= What you need to do =
For each line in the data below that has the word "Open", copy that line.
◇ ◇ ◇
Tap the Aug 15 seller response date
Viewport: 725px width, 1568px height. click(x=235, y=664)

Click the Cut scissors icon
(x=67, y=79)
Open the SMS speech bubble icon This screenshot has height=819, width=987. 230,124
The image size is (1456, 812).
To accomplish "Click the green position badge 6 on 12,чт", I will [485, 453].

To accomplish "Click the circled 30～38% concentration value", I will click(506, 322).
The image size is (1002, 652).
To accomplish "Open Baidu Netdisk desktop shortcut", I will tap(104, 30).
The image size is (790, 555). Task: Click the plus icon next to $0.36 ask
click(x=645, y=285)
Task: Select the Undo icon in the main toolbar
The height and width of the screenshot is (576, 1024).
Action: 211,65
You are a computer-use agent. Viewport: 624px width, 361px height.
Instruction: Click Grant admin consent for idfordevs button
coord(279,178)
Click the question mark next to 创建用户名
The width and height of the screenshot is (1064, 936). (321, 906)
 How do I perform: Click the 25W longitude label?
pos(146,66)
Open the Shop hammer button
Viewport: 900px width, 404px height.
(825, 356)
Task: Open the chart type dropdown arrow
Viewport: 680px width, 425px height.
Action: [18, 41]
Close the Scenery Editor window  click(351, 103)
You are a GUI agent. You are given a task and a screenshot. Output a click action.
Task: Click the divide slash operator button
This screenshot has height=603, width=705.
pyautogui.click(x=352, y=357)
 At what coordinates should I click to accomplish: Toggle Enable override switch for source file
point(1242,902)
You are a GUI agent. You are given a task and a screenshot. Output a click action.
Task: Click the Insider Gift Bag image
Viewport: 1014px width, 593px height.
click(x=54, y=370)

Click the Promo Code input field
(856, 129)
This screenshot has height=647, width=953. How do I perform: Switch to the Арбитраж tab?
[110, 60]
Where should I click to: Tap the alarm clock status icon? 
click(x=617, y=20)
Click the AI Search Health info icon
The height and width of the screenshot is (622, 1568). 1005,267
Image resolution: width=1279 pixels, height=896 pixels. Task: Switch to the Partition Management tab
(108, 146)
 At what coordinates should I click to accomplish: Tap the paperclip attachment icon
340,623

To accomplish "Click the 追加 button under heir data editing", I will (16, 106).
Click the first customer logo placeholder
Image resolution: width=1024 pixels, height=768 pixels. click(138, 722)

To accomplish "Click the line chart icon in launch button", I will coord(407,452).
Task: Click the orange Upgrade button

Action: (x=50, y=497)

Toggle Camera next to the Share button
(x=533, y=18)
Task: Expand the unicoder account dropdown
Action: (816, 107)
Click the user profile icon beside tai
◇ ◇ ◇
= Result for this task =
Open the SMS speech bubble icon This screenshot has height=819, width=987. 230,124
To accomplish "Open Baidu Netdisk desktop shortcut", I will tap(104, 30).
Open the Shop hammer button
Task: Open the chart type dropdown arrow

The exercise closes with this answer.